Here's the issue- though I have a few older phones- these apps are 32 bit ones, so no modern phone after Android 13 will run them. And they are all now not on the app store anymore,as they all came out about around 2016. i did use a APK extractor to pull the APKs to store them - but the native backup functionality wouldn't capture that authorization in the future, I might rob myself of my ability to use some extremely expensive, and long-term invested capable hardware, by backing up and restoring-
I suspect a full image would solve this problem, but I don't think one can do that outside of things like TWRP- but that requires unlocking the bootloader, and if you do that it wipes your device- AND is more vulnerable to Custom's usage of Cellebrite and etc, to my undertanding.
I don't have this issue with laptops ,as I can fully image them and wipe and restore ahavend have a perfect replica/ no issues. But my thermal cameras do not run off of PC and th eform factor wouldn't work if they did
Apple Pay cards and so forth, anything with 2FA codes, in Sweden we use "BankID" which is largely using a private key in secure storage and a pin to "sign" and "identify" people, you would be destroying those things in an unrecoverable way.

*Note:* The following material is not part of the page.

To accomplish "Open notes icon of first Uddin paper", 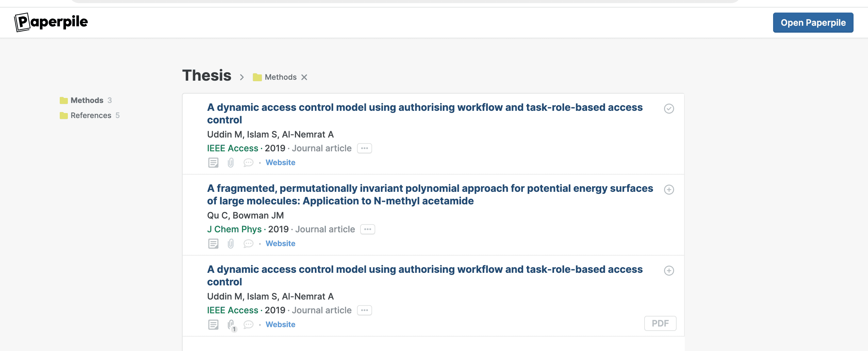I will (x=213, y=163).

Also, restoring a phone takes a seriously long time (8-10hrs?) and some things might not restore. Music you might have saved for example.
Also, your restore process might be using the internet (which is also an issue), but if it's not: then you're bringing your backups with you most likely, so they're forfeit.
2FA is a pain to recover, but it shouldn't that _that_ long to restore a backup unless you don't have decent internet access. All of my important data and apps usually take maybe 2 hours to get back (including flashing the OS), 3 if you include 2FA recovery.
Local backups is kind of an interesting risk/reward situation. My phone usually spends most of its time downloading apps from Google Play when recovering, the data recovery itself is very quick. Just backing up the APKs (which do not contain anything interesting) would probably cut down my backup recovery time to less than half an hour. Of course, my pictures and music are all stored in self-hosted cloud services, if you care to keep a local copy then things will take longer.
1) We're talking about people who are most likely going to be using 4/5G and Hotel Wifi. The US anyway is far behind on bandwidth, I get symmetrical 1G for "free" in Sweden, last time I was in the US it was $60/mo for 60MBit.
2) Phones have as much as 1TiB of storage, even at the speed of storage that'll take a hot minute.
Getting the 2FA codes set up while not having access to those 2FA codes is going to be interesting.
It all depends on the security pyramid you have, and how much risk are you okay with. I store all my passwords in Dropbox .kdbx file, but I need these always in case of emergency, even from a different device. So I must not enable 2FA on Dropbox. The password to it (and the .kdbx file) lives only in my memory. I hope not to get hit in the head.
If you're trying to protect your data, probably better to set up a secondary, plaubile profile, and restore from backup after crossing the border. Or to take a burner phone and buy a completely new one inside the US after crossing.